##### GIVEN RECORDS

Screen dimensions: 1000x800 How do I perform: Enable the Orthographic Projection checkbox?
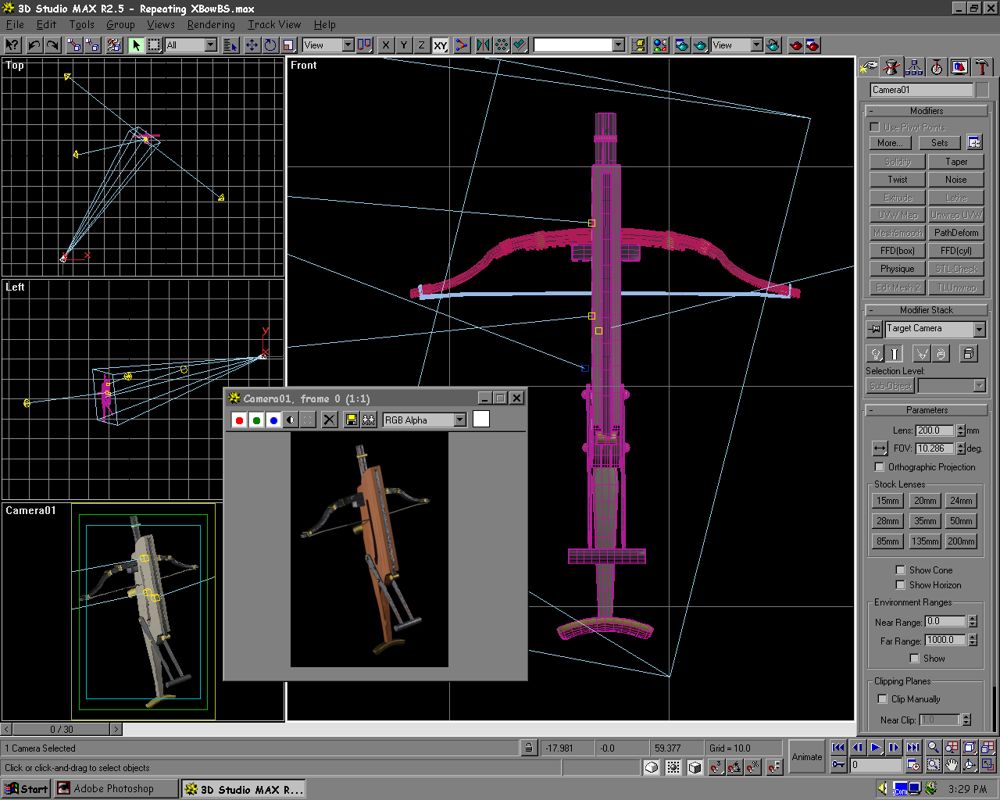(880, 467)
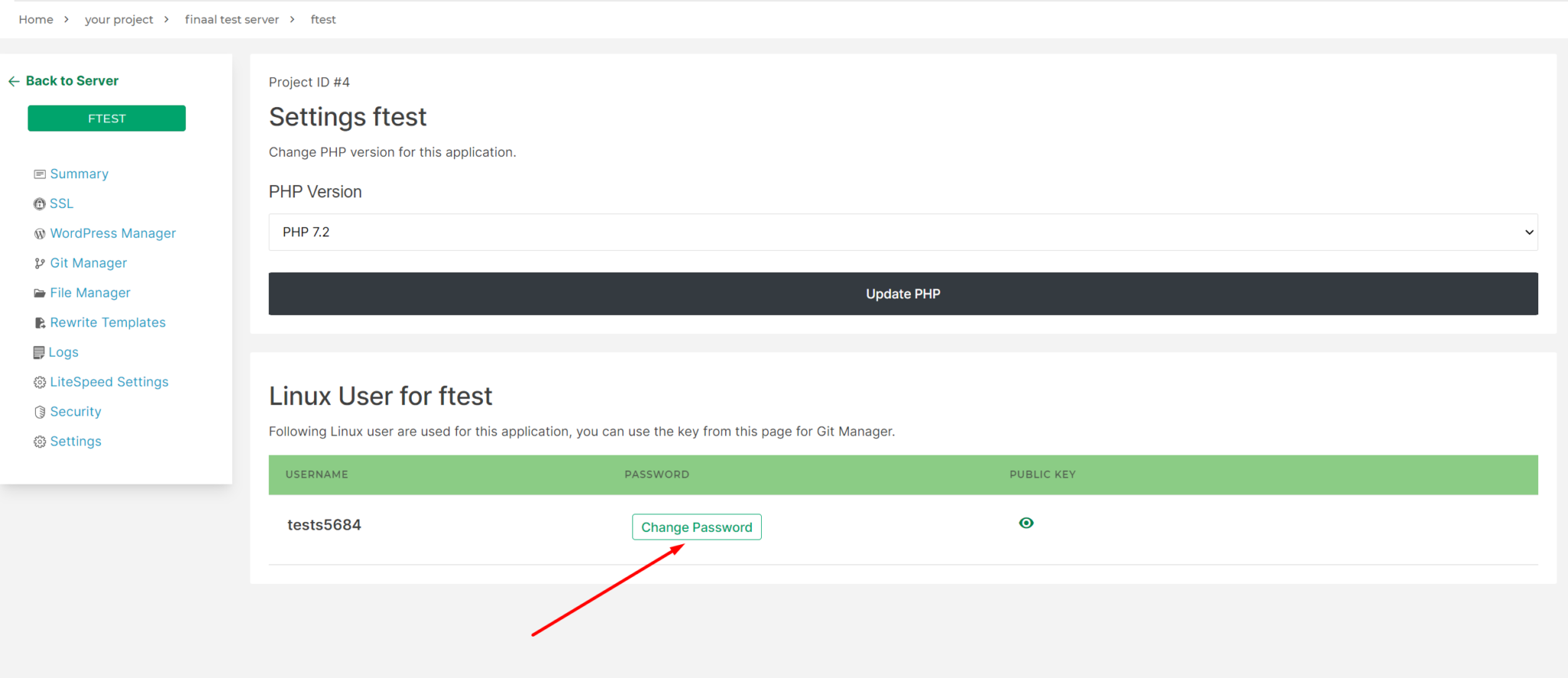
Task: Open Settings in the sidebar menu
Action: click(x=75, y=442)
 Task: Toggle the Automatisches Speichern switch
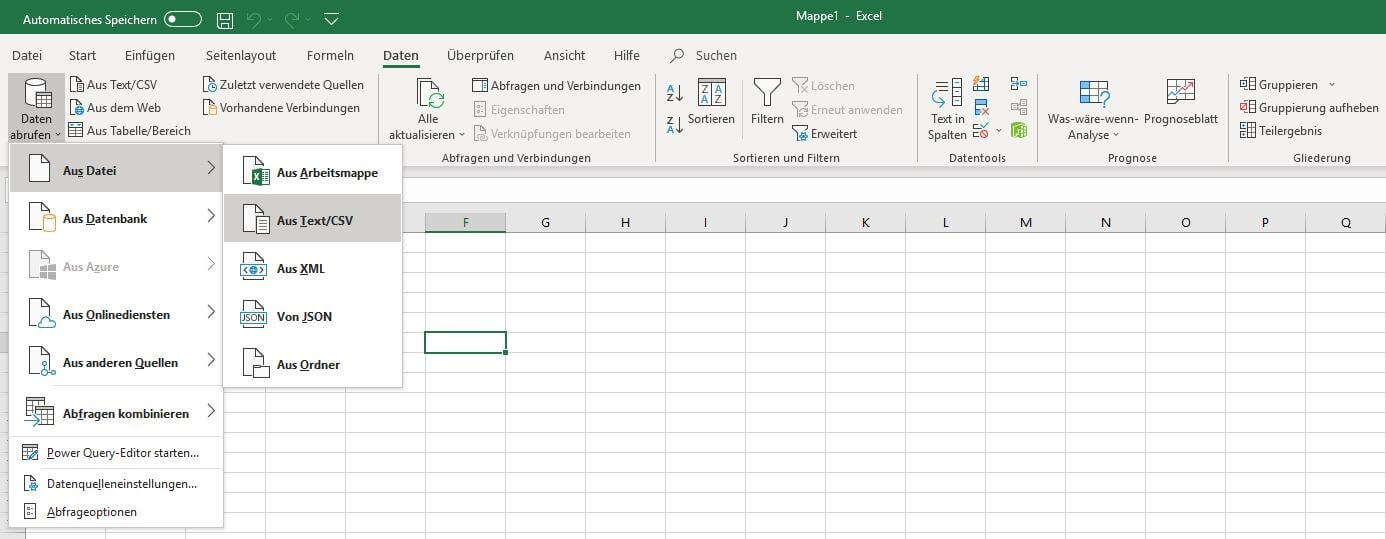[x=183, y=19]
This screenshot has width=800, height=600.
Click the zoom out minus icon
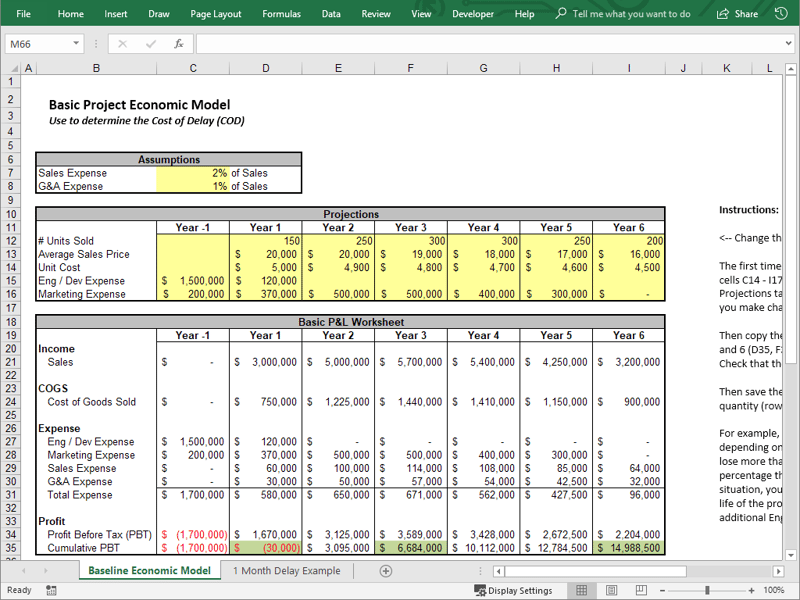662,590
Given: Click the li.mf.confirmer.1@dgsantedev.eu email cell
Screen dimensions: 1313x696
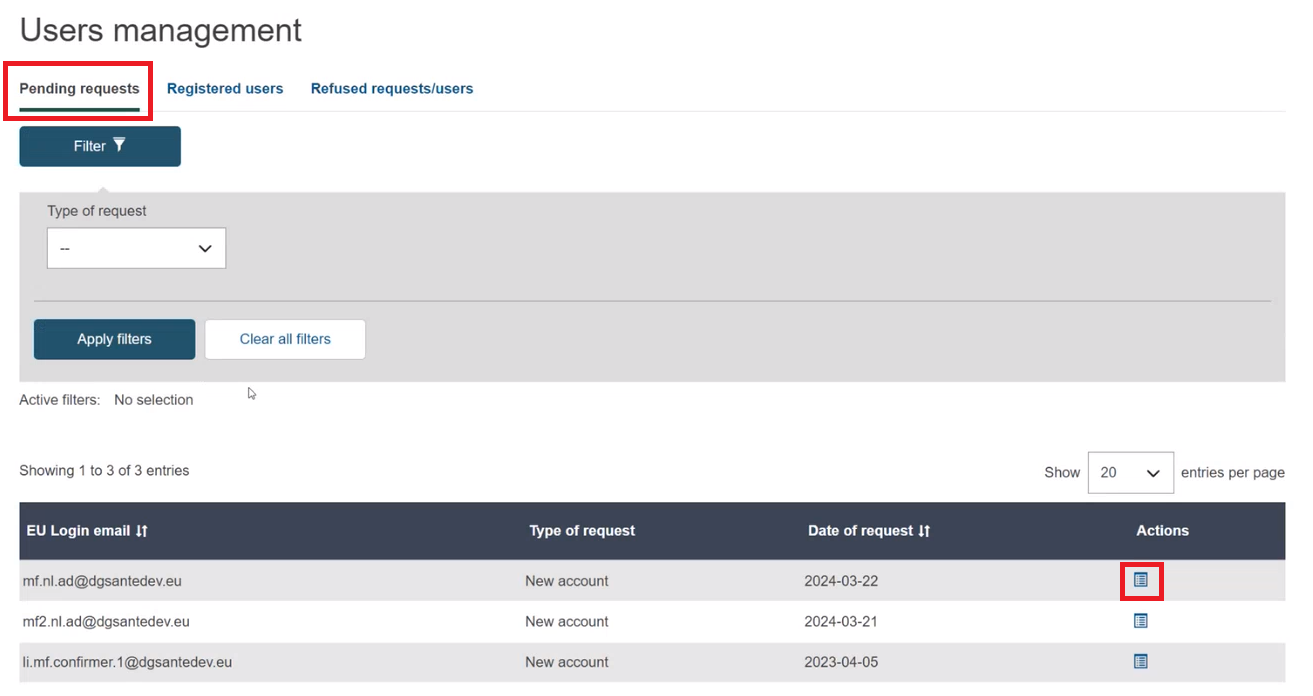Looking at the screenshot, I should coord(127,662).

##########
##### GIVEN RECORDS

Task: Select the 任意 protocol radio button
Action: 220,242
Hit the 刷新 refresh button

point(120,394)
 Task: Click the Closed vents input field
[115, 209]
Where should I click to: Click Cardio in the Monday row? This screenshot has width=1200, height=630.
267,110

##########
##### GIVEN RECORDS

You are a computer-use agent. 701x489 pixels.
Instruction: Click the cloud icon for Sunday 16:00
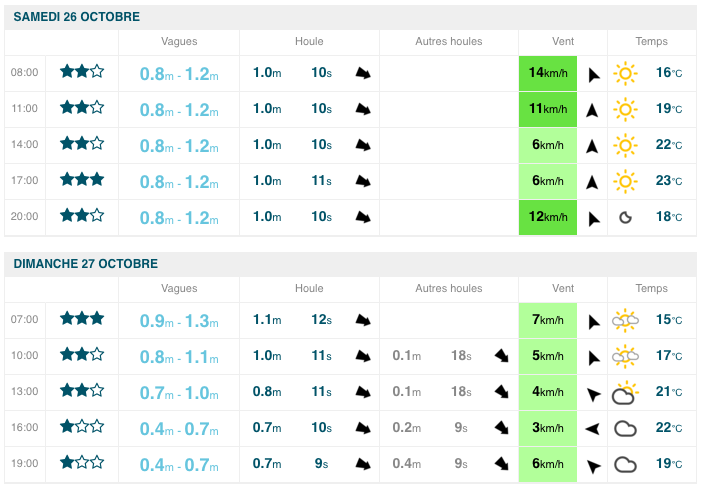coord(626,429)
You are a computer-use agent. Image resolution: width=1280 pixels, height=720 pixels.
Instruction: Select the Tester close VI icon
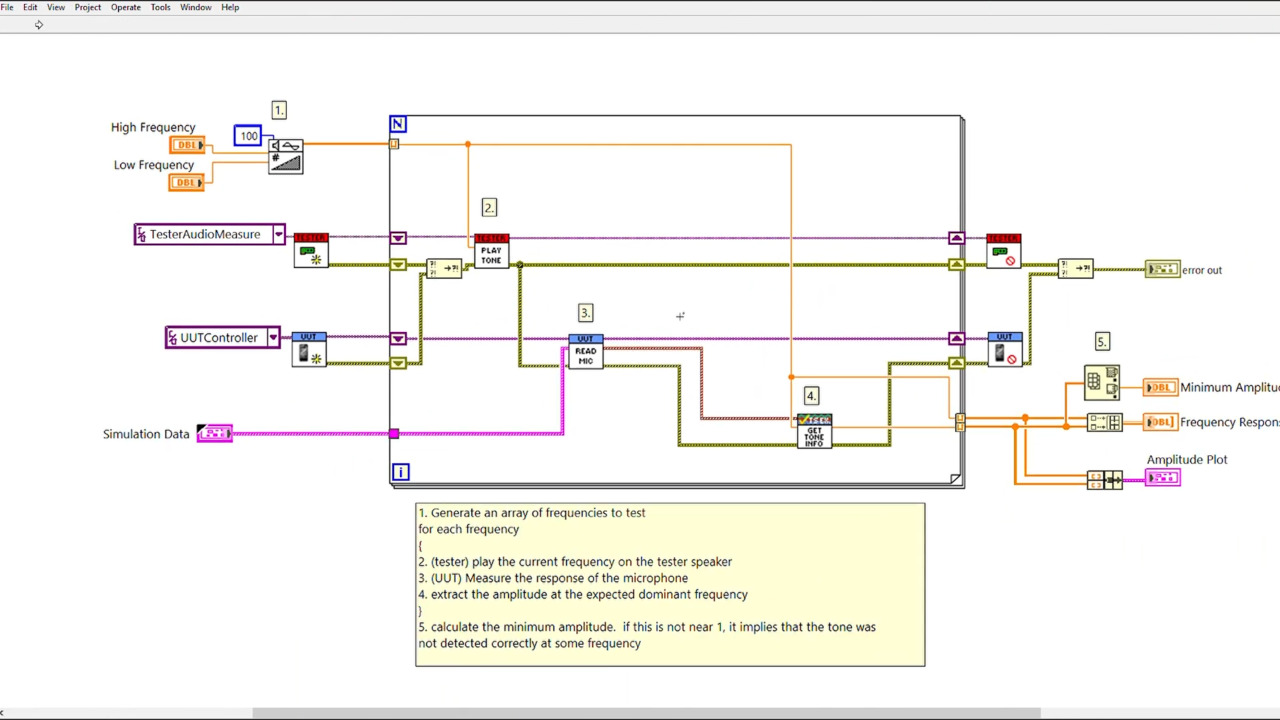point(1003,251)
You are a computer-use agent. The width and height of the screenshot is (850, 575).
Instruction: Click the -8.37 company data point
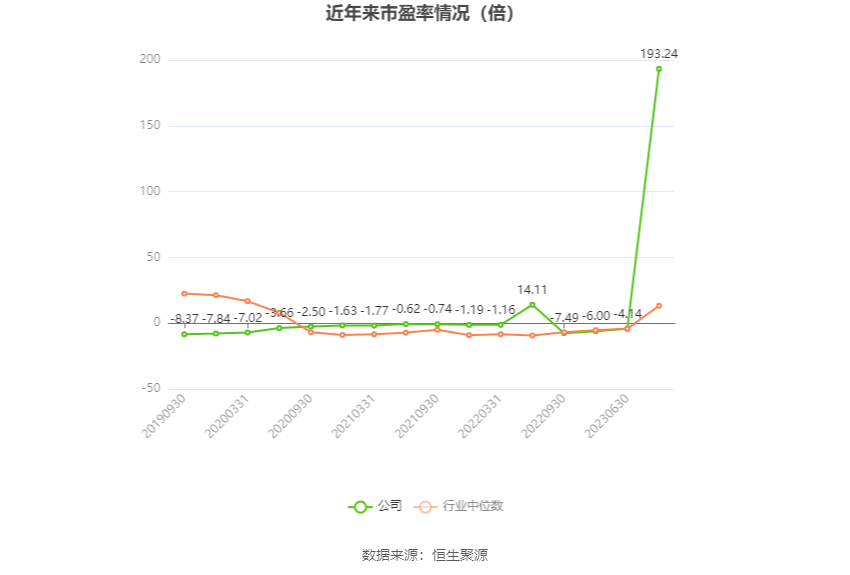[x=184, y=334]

##########

(TASK DESCRIPTION):
Swap "checkbox" for "check box" in the part that opens with the line containing "Screen dimensions: 1000x800" and closes with the line containing "Looking at the", changing nothing else. Return only those lines, without the pictures.

(PROBLEM SOLUTION):
Screen dimensions: 1000x800 How do I perform: Enable the Orthographic Projection check box?
(880, 467)
Task: Open Settings in the sidebar menu
Action: click(x=75, y=442)
 Task: Toggle the Automatisches Speichern switch
[x=183, y=19]
This screenshot has width=800, height=600.
Click the zoom out minus icon
662,590
Given: Click the li.mf.confirmer.1@dgsantedev.eu email cell
Screen dimensions: 1313x696
Looking at the screenshot, I should coord(127,662).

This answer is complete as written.